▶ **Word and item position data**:
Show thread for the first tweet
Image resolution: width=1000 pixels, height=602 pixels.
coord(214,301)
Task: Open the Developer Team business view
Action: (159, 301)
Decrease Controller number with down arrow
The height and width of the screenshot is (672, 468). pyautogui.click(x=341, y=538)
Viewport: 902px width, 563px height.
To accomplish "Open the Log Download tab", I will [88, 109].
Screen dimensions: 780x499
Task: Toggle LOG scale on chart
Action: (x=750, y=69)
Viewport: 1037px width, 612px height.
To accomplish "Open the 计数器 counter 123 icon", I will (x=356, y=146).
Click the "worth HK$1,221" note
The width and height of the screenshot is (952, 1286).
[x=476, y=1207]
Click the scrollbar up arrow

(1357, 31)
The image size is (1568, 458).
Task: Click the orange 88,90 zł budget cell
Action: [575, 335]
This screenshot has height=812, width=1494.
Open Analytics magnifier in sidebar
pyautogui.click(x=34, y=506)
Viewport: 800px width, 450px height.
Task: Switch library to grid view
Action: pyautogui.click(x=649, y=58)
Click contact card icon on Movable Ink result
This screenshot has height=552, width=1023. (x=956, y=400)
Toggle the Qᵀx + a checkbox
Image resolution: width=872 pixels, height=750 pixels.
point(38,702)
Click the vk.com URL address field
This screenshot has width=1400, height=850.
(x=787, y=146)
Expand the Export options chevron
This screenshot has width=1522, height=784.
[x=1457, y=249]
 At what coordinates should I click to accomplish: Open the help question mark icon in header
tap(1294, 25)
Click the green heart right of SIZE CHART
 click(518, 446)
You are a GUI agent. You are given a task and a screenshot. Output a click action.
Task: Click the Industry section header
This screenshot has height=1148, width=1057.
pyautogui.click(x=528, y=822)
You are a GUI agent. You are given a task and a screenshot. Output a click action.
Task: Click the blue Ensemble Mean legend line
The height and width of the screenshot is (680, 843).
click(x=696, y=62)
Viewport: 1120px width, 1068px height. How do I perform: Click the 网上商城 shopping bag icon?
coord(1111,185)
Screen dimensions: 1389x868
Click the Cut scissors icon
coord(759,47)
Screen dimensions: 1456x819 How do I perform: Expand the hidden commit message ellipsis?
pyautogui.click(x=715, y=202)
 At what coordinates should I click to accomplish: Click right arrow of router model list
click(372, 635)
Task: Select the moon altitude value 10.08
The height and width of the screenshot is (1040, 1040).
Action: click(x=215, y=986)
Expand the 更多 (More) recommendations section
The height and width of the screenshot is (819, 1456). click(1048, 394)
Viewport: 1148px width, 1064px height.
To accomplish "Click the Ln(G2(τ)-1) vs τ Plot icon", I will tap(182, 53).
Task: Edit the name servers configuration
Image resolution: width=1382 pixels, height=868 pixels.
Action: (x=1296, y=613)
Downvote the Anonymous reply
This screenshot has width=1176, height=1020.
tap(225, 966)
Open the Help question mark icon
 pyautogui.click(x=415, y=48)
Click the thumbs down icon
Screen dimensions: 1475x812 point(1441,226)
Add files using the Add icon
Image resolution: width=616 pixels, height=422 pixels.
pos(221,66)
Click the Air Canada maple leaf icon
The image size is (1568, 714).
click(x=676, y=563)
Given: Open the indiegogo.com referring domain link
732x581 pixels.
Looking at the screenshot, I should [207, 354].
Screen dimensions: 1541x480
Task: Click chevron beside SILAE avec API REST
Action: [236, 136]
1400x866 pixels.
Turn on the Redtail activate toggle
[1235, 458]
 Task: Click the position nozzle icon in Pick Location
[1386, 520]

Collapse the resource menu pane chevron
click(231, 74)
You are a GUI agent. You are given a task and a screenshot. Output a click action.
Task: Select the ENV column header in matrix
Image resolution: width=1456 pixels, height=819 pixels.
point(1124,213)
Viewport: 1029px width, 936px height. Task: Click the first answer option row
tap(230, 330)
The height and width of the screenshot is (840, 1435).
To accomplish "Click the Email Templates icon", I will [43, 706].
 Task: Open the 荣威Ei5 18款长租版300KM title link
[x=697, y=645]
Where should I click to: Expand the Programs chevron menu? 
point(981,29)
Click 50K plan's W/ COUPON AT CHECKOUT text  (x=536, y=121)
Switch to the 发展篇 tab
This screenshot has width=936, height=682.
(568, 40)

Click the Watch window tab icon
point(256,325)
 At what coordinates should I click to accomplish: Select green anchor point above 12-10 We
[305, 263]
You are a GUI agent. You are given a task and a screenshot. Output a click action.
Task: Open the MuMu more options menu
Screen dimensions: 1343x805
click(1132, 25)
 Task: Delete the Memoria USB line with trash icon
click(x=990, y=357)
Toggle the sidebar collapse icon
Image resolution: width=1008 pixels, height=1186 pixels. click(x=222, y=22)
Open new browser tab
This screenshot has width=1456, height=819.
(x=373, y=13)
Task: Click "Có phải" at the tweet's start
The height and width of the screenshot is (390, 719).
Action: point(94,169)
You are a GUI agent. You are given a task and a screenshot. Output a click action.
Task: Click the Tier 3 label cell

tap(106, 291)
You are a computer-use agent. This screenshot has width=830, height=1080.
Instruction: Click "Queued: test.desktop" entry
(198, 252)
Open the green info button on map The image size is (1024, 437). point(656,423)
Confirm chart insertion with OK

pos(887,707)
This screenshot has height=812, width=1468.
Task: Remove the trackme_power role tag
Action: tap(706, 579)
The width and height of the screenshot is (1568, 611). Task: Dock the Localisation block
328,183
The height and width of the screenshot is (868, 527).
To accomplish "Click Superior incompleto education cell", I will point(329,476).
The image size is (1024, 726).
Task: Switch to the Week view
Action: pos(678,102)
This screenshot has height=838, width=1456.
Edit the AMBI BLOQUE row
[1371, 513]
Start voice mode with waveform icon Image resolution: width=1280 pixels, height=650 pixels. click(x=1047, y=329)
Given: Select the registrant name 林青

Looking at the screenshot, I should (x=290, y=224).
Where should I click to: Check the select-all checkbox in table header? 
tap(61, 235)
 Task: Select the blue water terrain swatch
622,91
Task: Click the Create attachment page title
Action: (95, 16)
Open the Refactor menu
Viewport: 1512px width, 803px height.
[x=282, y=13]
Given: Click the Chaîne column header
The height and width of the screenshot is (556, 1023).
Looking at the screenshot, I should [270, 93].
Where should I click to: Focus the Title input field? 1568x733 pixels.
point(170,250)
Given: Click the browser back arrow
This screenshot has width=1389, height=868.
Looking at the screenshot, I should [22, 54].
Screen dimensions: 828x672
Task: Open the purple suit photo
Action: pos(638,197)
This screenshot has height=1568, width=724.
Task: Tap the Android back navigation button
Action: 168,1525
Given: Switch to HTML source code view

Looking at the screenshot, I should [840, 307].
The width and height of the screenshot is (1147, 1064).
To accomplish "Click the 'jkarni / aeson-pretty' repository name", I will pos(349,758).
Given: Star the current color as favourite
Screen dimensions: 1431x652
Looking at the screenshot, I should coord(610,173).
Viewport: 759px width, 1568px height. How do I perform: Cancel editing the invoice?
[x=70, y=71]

▶ **PROBLEM**: Reproduce the entire listing above word for word, keeping every line in its original order.

▶ **RESULT BELOW**:
Show thread for the first tweet
Image resolution: width=1000 pixels, height=602 pixels.
coord(214,301)
Task: Open the Developer Team business view
Action: (159, 301)
Decrease Controller number with down arrow
The height and width of the screenshot is (672, 468). pyautogui.click(x=341, y=538)
Viewport: 902px width, 563px height.
To accomplish "Open the Log Download tab", I will [88, 109].
Screen dimensions: 780x499
Task: Toggle LOG scale on chart
Action: (x=750, y=69)
Viewport: 1037px width, 612px height.
To accomplish "Open the 计数器 counter 123 icon", I will (x=356, y=146).
Click the "worth HK$1,221" note
The width and height of the screenshot is (952, 1286).
[x=476, y=1207]
Click the scrollbar up arrow

(1357, 31)
The image size is (1568, 458).
Task: Click the orange 88,90 zł budget cell
Action: [575, 335]
This screenshot has height=812, width=1494.
Open Analytics magnifier in sidebar
pyautogui.click(x=34, y=506)
Viewport: 800px width, 450px height.
Task: Switch library to grid view
Action: pyautogui.click(x=649, y=58)
Click contact card icon on Movable Ink result
This screenshot has height=552, width=1023. (x=956, y=400)
Toggle the Qᵀx + a checkbox
Image resolution: width=872 pixels, height=750 pixels.
point(38,702)
Click the vk.com URL address field
This screenshot has width=1400, height=850.
(x=787, y=146)
Expand the Export options chevron
This screenshot has width=1522, height=784.
[x=1457, y=249]
 At what coordinates should I click to accomplish: Open the help question mark icon in header
tap(1294, 25)
Click the green heart right of SIZE CHART
 click(518, 446)
You are a GUI agent. You are given a task and a screenshot. Output a click action.
Task: Click the Industry section header
This screenshot has height=1148, width=1057.
pyautogui.click(x=528, y=822)
You are a GUI agent. You are given a task and a screenshot. Output a click action.
Task: Click the blue Ensemble Mean legend line
The height and width of the screenshot is (680, 843).
click(x=696, y=62)
Viewport: 1120px width, 1068px height. How do I perform: Click the 网上商城 shopping bag icon?
coord(1111,185)
Screen dimensions: 1389x868
Click the Cut scissors icon
coord(759,47)
Screen dimensions: 1456x819 How do I perform: Expand the hidden commit message ellipsis?
pyautogui.click(x=715, y=202)
 At what coordinates should I click to accomplish: Click right arrow of router model list
click(372, 635)
Task: Select the moon altitude value 10.08
The height and width of the screenshot is (1040, 1040).
Action: click(x=215, y=986)
Expand the 更多 (More) recommendations section
The height and width of the screenshot is (819, 1456). click(1048, 394)
Viewport: 1148px width, 1064px height.
To accomplish "Click the Ln(G2(τ)-1) vs τ Plot icon", I will tap(182, 53).
Task: Edit the name servers configuration
Image resolution: width=1382 pixels, height=868 pixels.
Action: (x=1296, y=613)
Downvote the Anonymous reply
This screenshot has width=1176, height=1020.
tap(225, 966)
Open the Help question mark icon
 pyautogui.click(x=415, y=48)
Click the thumbs down icon
Screen dimensions: 1475x812 point(1441,226)
Add files using the Add icon
Image resolution: width=616 pixels, height=422 pixels.
pos(221,66)
Click the Air Canada maple leaf icon
The image size is (1568, 714).
click(x=676, y=563)
Given: Open the indiegogo.com referring domain link
732x581 pixels.
Looking at the screenshot, I should [207, 354].
Screen dimensions: 1541x480
Task: Click chevron beside SILAE avec API REST
Action: [236, 136]
1400x866 pixels.
Turn on the Redtail activate toggle
[1235, 458]
 Task: Click the position nozzle icon in Pick Location
[1386, 520]

Collapse the resource menu pane chevron
click(231, 74)
You are a GUI agent. You are given a task and a screenshot. Output a click action.
Task: Select the ENV column header in matrix
Image resolution: width=1456 pixels, height=819 pixels.
point(1124,213)
Viewport: 1029px width, 936px height. Task: Click the first answer option row
tap(230, 330)
The height and width of the screenshot is (840, 1435).
To accomplish "Click the Email Templates icon", I will [43, 706].
 Task: Open the 荣威Ei5 18款长租版300KM title link
[x=697, y=645]
Where should I click to: Expand the Programs chevron menu? 
point(981,29)
Click 50K plan's W/ COUPON AT CHECKOUT text  (x=536, y=121)
Switch to the 发展篇 tab
This screenshot has width=936, height=682.
(568, 40)

Click the Watch window tab icon
point(256,325)
 At what coordinates should I click to accomplish: Select green anchor point above 12-10 We
[305, 263]
You are a GUI agent. You are given a task and a screenshot. Output a click action.
Task: Open the MuMu more options menu
Screen dimensions: 1343x805
click(1132, 25)
 Task: Delete the Memoria USB line with trash icon
click(x=990, y=357)
Toggle the sidebar collapse icon
Image resolution: width=1008 pixels, height=1186 pixels. click(x=222, y=22)
Open new browser tab
This screenshot has width=1456, height=819.
(x=373, y=13)
Task: Click "Có phải" at the tweet's start
The height and width of the screenshot is (390, 719).
Action: point(94,169)
You are a GUI agent. You are given a task and a screenshot. Output a click action.
Task: Click the Tier 3 label cell

tap(106, 291)
You are a computer-use agent. This screenshot has width=830, height=1080.
Instruction: Click "Queued: test.desktop" entry
(198, 252)
Open the green info button on map The image size is (1024, 437). point(656,423)
Confirm chart insertion with OK

pos(887,707)
This screenshot has height=812, width=1468.
Task: Remove the trackme_power role tag
Action: tap(706, 579)
The width and height of the screenshot is (1568, 611). Task: Dock the Localisation block
328,183
The height and width of the screenshot is (868, 527).
To accomplish "Click Superior incompleto education cell", I will point(329,476).
The image size is (1024, 726).
Task: Switch to the Week view
Action: pos(678,102)
This screenshot has height=838, width=1456.
Edit the AMBI BLOQUE row
[1371, 513]
Start voice mode with waveform icon Image resolution: width=1280 pixels, height=650 pixels. click(x=1047, y=329)
Given: Select the registrant name 林青

Looking at the screenshot, I should (x=290, y=224).
Where should I click to: Check the select-all checkbox in table header? 
tap(61, 235)
 Task: Select the blue water terrain swatch
622,91
Task: Click the Create attachment page title
Action: (95, 16)
Open the Refactor menu
Viewport: 1512px width, 803px height.
[x=282, y=13]
Given: Click the Chaîne column header
The height and width of the screenshot is (556, 1023).
Looking at the screenshot, I should [270, 93].
Where should I click to: Focus the Title input field? 1568x733 pixels.
point(170,250)
Given: Click the browser back arrow
This screenshot has width=1389, height=868.
Looking at the screenshot, I should [22, 54].
Screen dimensions: 828x672
Task: Open the purple suit photo
Action: pos(638,197)
This screenshot has height=1568, width=724.
Task: Tap the Android back navigation button
Action: 168,1525
Given: Switch to HTML source code view

Looking at the screenshot, I should [840, 307].
The width and height of the screenshot is (1147, 1064).
To accomplish "Click the 'jkarni / aeson-pretty' repository name", I will pos(349,758).
Given: Star the current color as favourite
Screen dimensions: 1431x652
Looking at the screenshot, I should coord(610,173).
Viewport: 759px width, 1568px height. How do I perform: Cancel editing the invoice?
[x=70, y=71]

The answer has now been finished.